Friday, January 16, 2009

NCSA letter to MOE Minister Penner re: steelhead advocacy

Efforts continue over the winter to make sure bureaucrats responsible for steelhead make visible efforts to protect and advocate for them. Here is a letter to this regard we sent in cooperation with the NBC Steelhead Guides Assoc. to MOE Minister Barry Penner yesterday.
It also inquires into the mysterious Oceans and Marine Division of MOE who have some role in liasing with DFO on certain issues. We'll keep you posted on any reply we receive.
NCSA



Barry Penner
Minister
Ministry of Environment
Victoria, BC

Dear Minister Penner,

I am the current Chair of the North Coast Steelhead Alliance and the Contact Person for the Northern BC Steelhead Guides Association. In these capacities I am heavily involved in issues regarding Skeena steelhead conservation and advocacy for the sportfishing guiding industry.

As you might be aware, the most pressing issue for Skeena steelhead is the continuing negative impacts of the mixed stock fishery at the mouth of the Skeena river, where steelhead are caught incidentally by commercial fishermen targeting sockeye and pink salmon. This has been going on since the turn of the last century and on average it sees from 1/3 to 1/2 of the returning steelhead in any given year killed unnecessarily as bycatch.

This bycatch not only negatively impacts the individual stocks of steelhead, especially the early returning fish, but also the associated sportfishery that has grown to depend on a consistent supply of these fish. Those early returning steelhead are the most important to the sportfishery as they arrive the earliest and stay the longest thus providing a major percentage of the fish 'product' available to our industry. Recent economic studies show that the Skeena steelhead and salmon sportfishery generates approximately $52.8 million per year in economic activity. The same Report (attached for your review) showed the commercial fishery generated only $15.2 million over the study period.

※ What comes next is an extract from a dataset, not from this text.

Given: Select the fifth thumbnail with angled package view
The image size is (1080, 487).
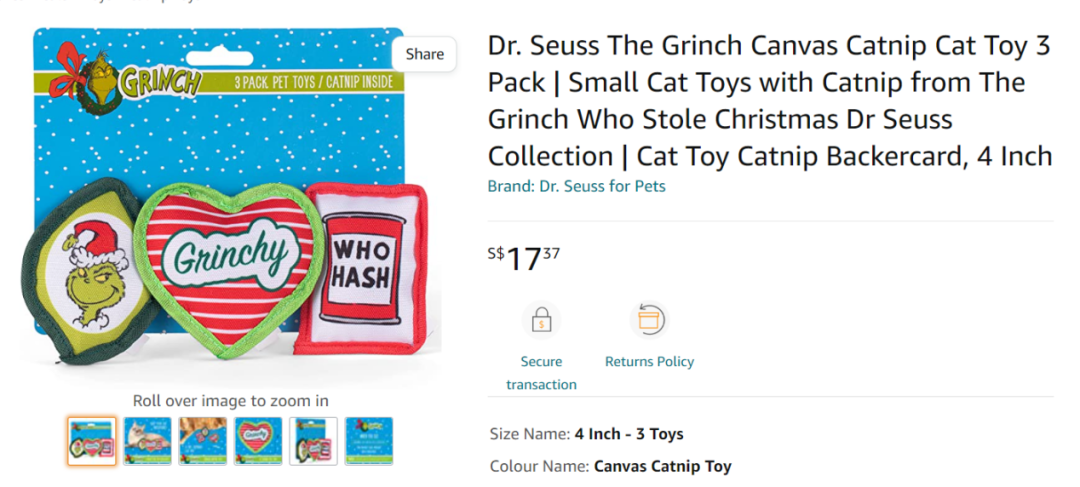Looking at the screenshot, I should (313, 441).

Given this information, our groups are quite concerned over the lack of support and advocacy that both the steelhead and the associated sportfishery receive from your Ministry. Why is it that such an important creature that can generate substantial economic activity for the northern part of the Province, and whose management responsibility lies with your Ministry, receives so little in the way of conservation protection and political advocacy from your Ministry?

Groups like ours that actively lobby the Department of Fisheries and Oceans for steelhead conservation and acknowledgement of its important economic contribution from government are deeply disappointed with the level of support Skeena steelhead have received from your Ministry.

The lack of advocacy might be due to the convoluted structure of your Ministry and the differing priorities within separate divisions.(i.e. Environmental Stewardship versus Ocean and Marine Fisheries Division) Could you please inform us of the respective roles of these two Divisions relative to Skeena steelhead conservation and the ongoing steelhead by-catch issue? It does not go unnoticed that current and former officials of the OMFD were formerly employed by DFO. This creates a perception, among some, that the OFMD is more closely aligned with commercial fishery interests and competing with the interests and objectives of ESD. Just what is the OFMD's position or stated policy on steelhead conservation and the commercial bycatch issue and what is the connection, if any, between regional front line staff of ESD and the Victoria based OMFD?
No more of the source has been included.